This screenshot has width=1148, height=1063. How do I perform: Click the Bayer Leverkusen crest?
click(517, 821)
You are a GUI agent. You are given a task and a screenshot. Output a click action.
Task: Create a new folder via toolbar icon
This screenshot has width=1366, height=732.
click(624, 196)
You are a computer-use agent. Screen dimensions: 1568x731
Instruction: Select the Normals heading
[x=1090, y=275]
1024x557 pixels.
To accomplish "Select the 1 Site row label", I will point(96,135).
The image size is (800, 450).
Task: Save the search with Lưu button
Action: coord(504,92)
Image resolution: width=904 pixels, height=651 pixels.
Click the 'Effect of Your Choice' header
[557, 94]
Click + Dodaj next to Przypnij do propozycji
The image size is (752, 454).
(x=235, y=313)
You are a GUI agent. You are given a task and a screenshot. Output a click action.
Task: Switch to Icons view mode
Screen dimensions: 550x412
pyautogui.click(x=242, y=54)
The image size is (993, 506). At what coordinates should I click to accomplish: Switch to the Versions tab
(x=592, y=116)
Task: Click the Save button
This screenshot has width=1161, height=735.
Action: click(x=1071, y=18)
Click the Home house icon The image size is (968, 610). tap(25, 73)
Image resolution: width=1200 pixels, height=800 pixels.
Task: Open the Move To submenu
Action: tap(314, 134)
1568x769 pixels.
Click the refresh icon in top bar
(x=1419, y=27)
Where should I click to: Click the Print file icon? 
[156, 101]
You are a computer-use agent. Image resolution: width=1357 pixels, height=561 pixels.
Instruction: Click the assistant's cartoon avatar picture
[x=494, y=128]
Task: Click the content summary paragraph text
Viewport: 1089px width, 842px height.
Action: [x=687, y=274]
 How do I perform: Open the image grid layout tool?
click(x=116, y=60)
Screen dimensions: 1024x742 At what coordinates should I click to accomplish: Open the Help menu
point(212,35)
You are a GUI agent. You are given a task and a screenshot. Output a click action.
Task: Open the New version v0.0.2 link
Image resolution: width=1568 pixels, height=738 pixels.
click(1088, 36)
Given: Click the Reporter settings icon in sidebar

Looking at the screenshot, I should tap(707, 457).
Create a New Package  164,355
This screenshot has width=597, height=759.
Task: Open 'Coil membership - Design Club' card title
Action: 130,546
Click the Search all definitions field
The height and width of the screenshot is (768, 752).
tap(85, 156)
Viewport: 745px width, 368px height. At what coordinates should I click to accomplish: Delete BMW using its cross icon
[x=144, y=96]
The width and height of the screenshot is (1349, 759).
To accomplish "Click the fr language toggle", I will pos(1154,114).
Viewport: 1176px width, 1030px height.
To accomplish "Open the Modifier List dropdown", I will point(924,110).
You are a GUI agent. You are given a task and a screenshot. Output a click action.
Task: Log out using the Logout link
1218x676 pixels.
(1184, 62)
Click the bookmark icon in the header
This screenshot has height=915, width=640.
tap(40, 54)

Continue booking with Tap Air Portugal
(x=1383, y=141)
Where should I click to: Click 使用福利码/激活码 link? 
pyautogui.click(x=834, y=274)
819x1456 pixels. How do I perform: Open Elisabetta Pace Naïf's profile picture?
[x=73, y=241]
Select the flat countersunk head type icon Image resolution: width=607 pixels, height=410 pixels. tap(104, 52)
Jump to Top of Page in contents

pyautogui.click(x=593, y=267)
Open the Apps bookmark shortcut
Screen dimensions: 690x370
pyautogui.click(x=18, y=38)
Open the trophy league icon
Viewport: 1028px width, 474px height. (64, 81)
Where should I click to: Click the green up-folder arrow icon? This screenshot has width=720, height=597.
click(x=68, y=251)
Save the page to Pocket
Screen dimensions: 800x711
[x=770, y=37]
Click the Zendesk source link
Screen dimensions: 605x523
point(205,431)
________________________________________
Give the data again in full, exactly.

This screenshot has width=1148, height=1063. How do I perform: Click the Bayer Leverkusen crest?
click(517, 821)
You are a GUI agent. You are given a task and a screenshot. Output a click action.
Task: Create a new folder via toolbar icon
This screenshot has width=1366, height=732.
click(624, 196)
You are a computer-use agent. Screen dimensions: 1568x731
Instruction: Select the Normals heading
[x=1090, y=275]
1024x557 pixels.
To accomplish "Select the 1 Site row label", I will point(96,135).
The image size is (800, 450).
Task: Save the search with Lưu button
Action: coord(504,92)
Image resolution: width=904 pixels, height=651 pixels.
Click the 'Effect of Your Choice' header
[557, 94]
Click + Dodaj next to Przypnij do propozycji
The image size is (752, 454).
(x=235, y=313)
You are a GUI agent. You are given a task and a screenshot. Output a click action.
Task: Switch to Icons view mode
Screen dimensions: 550x412
pyautogui.click(x=242, y=54)
The image size is (993, 506). At what coordinates should I click to accomplish: Switch to the Versions tab
(x=592, y=116)
Task: Click the Save button
This screenshot has width=1161, height=735.
Action: click(x=1071, y=18)
Click the Home house icon The image size is (968, 610). tap(25, 73)
Image resolution: width=1200 pixels, height=800 pixels.
Task: Open the Move To submenu
Action: tap(314, 134)
1568x769 pixels.
Click the refresh icon in top bar
(x=1419, y=27)
Where should I click to: Click the Print file icon? 
[156, 101]
You are a computer-use agent. Image resolution: width=1357 pixels, height=561 pixels.
Instruction: Click the assistant's cartoon avatar picture
[x=494, y=128]
Task: Click the content summary paragraph text
Viewport: 1089px width, 842px height.
Action: [x=687, y=274]
 How do I perform: Open the image grid layout tool?
click(x=116, y=60)
Screen dimensions: 1024x742 At what coordinates should I click to accomplish: Open the Help menu
point(212,35)
You are a GUI agent. You are given a task and a screenshot. Output a click action.
Task: Open the New version v0.0.2 link
Image resolution: width=1568 pixels, height=738 pixels.
click(1088, 36)
Given: Click the Reporter settings icon in sidebar

Looking at the screenshot, I should tap(707, 457).
Create a New Package  164,355
This screenshot has width=597, height=759.
Task: Open 'Coil membership - Design Club' card title
Action: 130,546
Click the Search all definitions field
The height and width of the screenshot is (768, 752).
tap(85, 156)
Viewport: 745px width, 368px height. At what coordinates should I click to accomplish: Delete BMW using its cross icon
[x=144, y=96]
The width and height of the screenshot is (1349, 759).
To accomplish "Click the fr language toggle", I will pos(1154,114).
Viewport: 1176px width, 1030px height.
To accomplish "Open the Modifier List dropdown", I will point(924,110).
You are a GUI agent. You are given a task and a screenshot. Output a click action.
Task: Log out using the Logout link
1218x676 pixels.
(1184, 62)
Click the bookmark icon in the header
This screenshot has height=915, width=640.
tap(40, 54)

Continue booking with Tap Air Portugal
(x=1383, y=141)
Where should I click to: Click 使用福利码/激活码 link? 
pyautogui.click(x=834, y=274)
819x1456 pixels. How do I perform: Open Elisabetta Pace Naïf's profile picture?
[x=73, y=241]
Select the flat countersunk head type icon Image resolution: width=607 pixels, height=410 pixels. tap(104, 52)
Jump to Top of Page in contents

pyautogui.click(x=593, y=267)
Open the Apps bookmark shortcut
Screen dimensions: 690x370
pyautogui.click(x=18, y=38)
Open the trophy league icon
Viewport: 1028px width, 474px height. (64, 81)
Where should I click to: Click the green up-folder arrow icon? This screenshot has width=720, height=597.
click(x=68, y=251)
Save the page to Pocket
Screen dimensions: 800x711
[x=770, y=37]
Click the Zendesk source link
Screen dimensions: 605x523
point(205,431)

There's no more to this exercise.